Entretien avec Leonardo Martinelli, réalisateur de Samba Infinito
par Léo Ortuno
par Léo Ortuno
En recréant l’effervescence du carnaval pour raconter la solitude d’un personnage qui nettoie les rues de la ville, Samba Infinito joue brillamment des contrastes. Leonardo Martinelli orchestre un récit musical où le passé et le présent se brouillent dans une partition dansante et nostalgique. Des parades festives à l'impressionnante Bibliothèque Royale, le cinéaste dresse un magnifique portrait de Rio avec un Gilberto Gil en grand sage qui règne sur les lieux.

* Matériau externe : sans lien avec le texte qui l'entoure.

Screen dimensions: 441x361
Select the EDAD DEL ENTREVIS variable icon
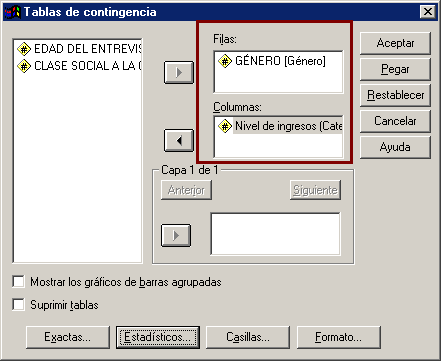click(x=24, y=49)
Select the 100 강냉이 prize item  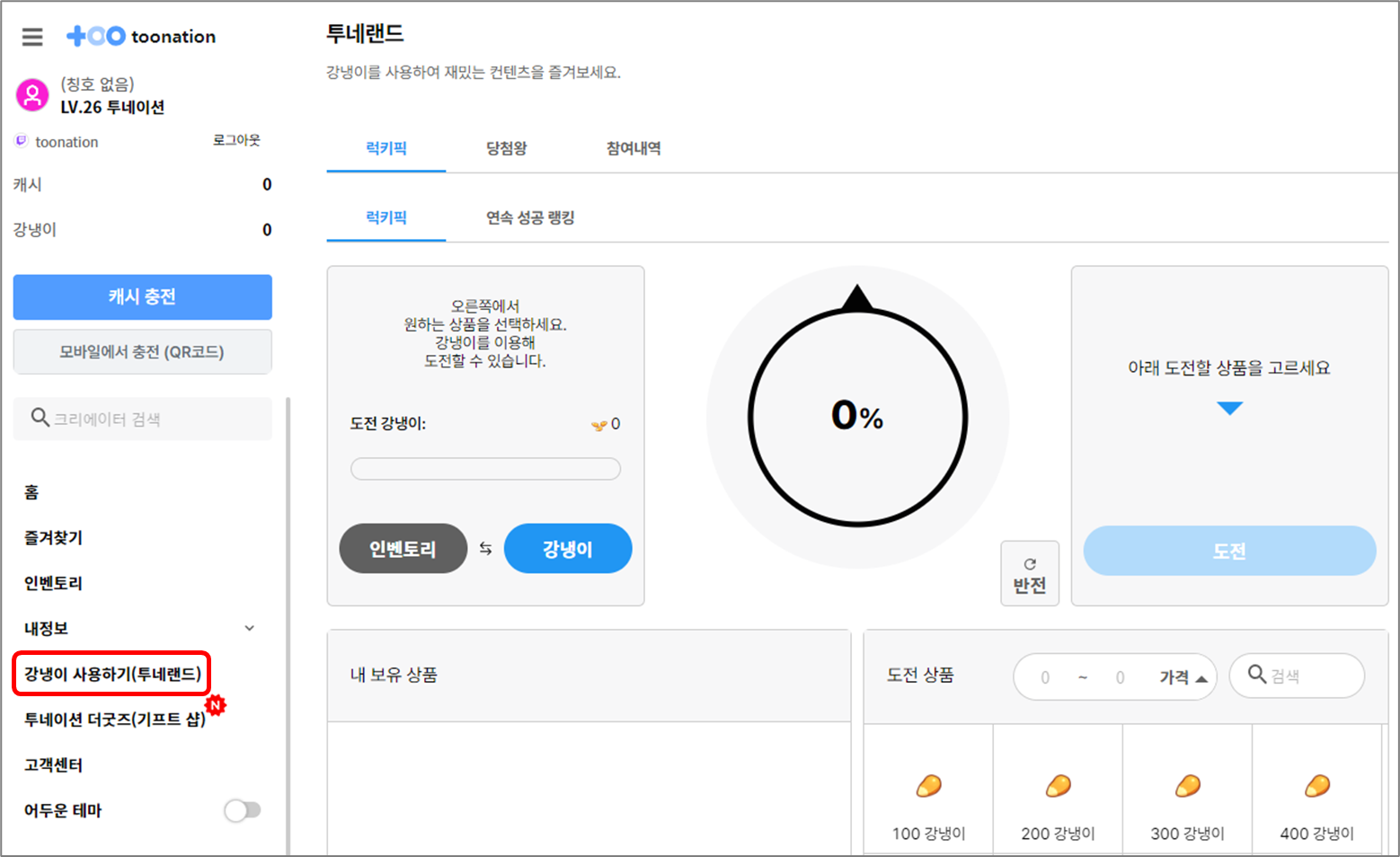click(928, 800)
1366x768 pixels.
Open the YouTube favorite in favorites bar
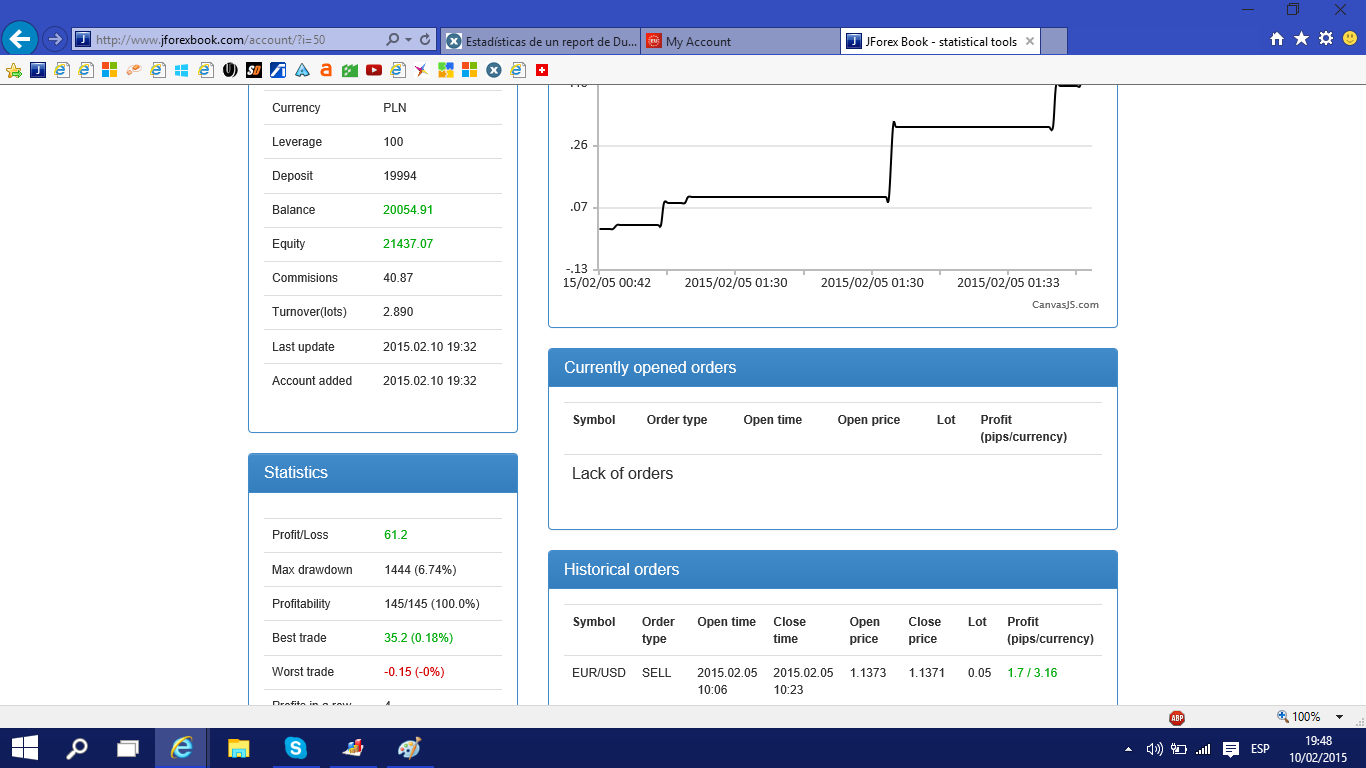[374, 70]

Entretien avec Leonardo Martinelli
Le métissage
Au Brésil, beaucoup de nos habitudes et expressions proviennent de la rencontre éclatante entre les traditions indigènes, la culture de la diaspora africaine et l’héritage de la colonisation européenne. La samba elle-même est née de ce métissage : une musique et une danse qui, parmi d’autres influences, fusionnent les percussions africaines et les cuivres du jazz. Le Carnaval n’y échappe pas, c’est un subtil métissage des influences des quatre coins du monde, réunies pour créer quelque chose d’incontestablement brésilien. Avec notre film, nous avons voulu incarner cet esprit et laisser jaillir tous ces éléments dans une histoire qui parle de perte et de résilience.
Le Carnaval
Le carnaval de rue au Brésil est une expérience intense, et on peut comprendre que ça ne soit pas fait pour tout le monde. Pour beaucoup, cela peut être le moment de leur vie où ils se retrouvent entourés du plus grand nombre de personnes au mètre carré. Les espaces publics sont envahis par la foule, la fête, la musique et le rêve. Pour moi, le carnaval représente la possibilité que la ville appartienne au peuple, ce qui n’est, malheureusement, pas toujours le cas. Dans Samba Infinito, il y a un contraste symbolique : on y voit les couleurs sobres et le labeur d’un travailleur des rues, tandis que la ville vit son moment le plus onirique. À cela s’ajoute l’histoire d’une personne confrontée à un immense deuil personnel et une réflexion sur la manière dont la ville exacerbe la profondeur de ces sentiments.
Saudade
Je pense que la nostalgie dans le film provient moins d’un désir de retour vers le passé que d’une tension poétique : la beauté et la violence de l’éphémère. La fin du Carnaval, l’absence d’un défunt et même l’urgence d’aider un enfant égaré. Gilberto Gil n’était pas seulement une référence musicale, mais aussi philosophique ; sa vision du Brésil embrasse la différence dans la contradiction, et ça a été une énorme source d’inspiration. Dans le film, nous explorons une temporalité à plusieurs niveaux, où l’on ne sait pas trop si ce que l’on voit a bel et bien lieu. J’espérais évoquer un sentiment particulier : un mot que nous avons en portuguais, “saudade”, qui exprime non seulement le fait que quelqu’un ou quelque chose nous manque, mais aussi la beauté, le souvenir, et la persistance de ce qui a disparu.
La musique et la danse
La musique et le mouvement sont au cœur de Samba Infinito, non seulement comme choix esthétiques, mais aussi comme langages émotionnels. L’un de nos objectifs était de capturer la manière dont les personnes se comportent dans l'espace public, comment ils dérivent, se heurtent, font la fête ou s’isolent. Il était important pour nous de travailler avec les interprètes qui comprennent l’énergie du carnaval et qui puissent incarner à la fois la joie et la mélancolie à travers le mouvement. En ce qui concerne la musique, nous avons cherché à l'utiliser de différentes manières : du son non diégétique aux performances en direct dans les scènes, jusqu’à une véritable percée musicale. Je crois que ces éléments musicaux, entremêlés à la chorégraphie, ouvrent de nouvelles possibilités pour exprimer les émotions que nous voulons transmettre.